Short-seller Hindenburg Research recently published a report in which it accused server maker Super Micro Computer of “accounting manipulation.” As a result, Super Micro’s shares dropped by 2.6% on Tuesday.
In the report, Hindenburg said it conducted a three-month investigation that included interviews with former senior employees. The investigation allegedly revealed “glaring accounting red flags, evidence of undisclosed related party transactions, sanctions and export control failures, and customer issues.”
Hindenburg also points out that Super Micro was already accused of “widespread accounting violations” by the U.S. Securities and Exchange Commission (SEC) and paid $17.5 million to settle these accusations. Apparently, many of the top executives who were involved in misconduct and fired were later re-hired.

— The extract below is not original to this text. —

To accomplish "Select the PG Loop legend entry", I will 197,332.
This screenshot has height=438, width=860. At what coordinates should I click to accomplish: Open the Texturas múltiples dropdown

“Even after the SEC settlement, pressure to meet quotas pushed salespeople to stuff the channel with distributors using “partial shipments” or by shipping defective products around quarter-end, per our interviews with former employees and customers,” the report states.
Super Micro has been one of the major beneficiaries of the recent artificial intelligence (AI) boom. The company makes servers that run AI software and has seen robust demand for its products lately, causing its stock to surge.
Super Micro’s stock was up by more than 300% early in the year, reaching $1,188 per share at one point in March. It later came back closer to Earth, dropping to its current price of $547.64, but still remains 92% up year-to-date.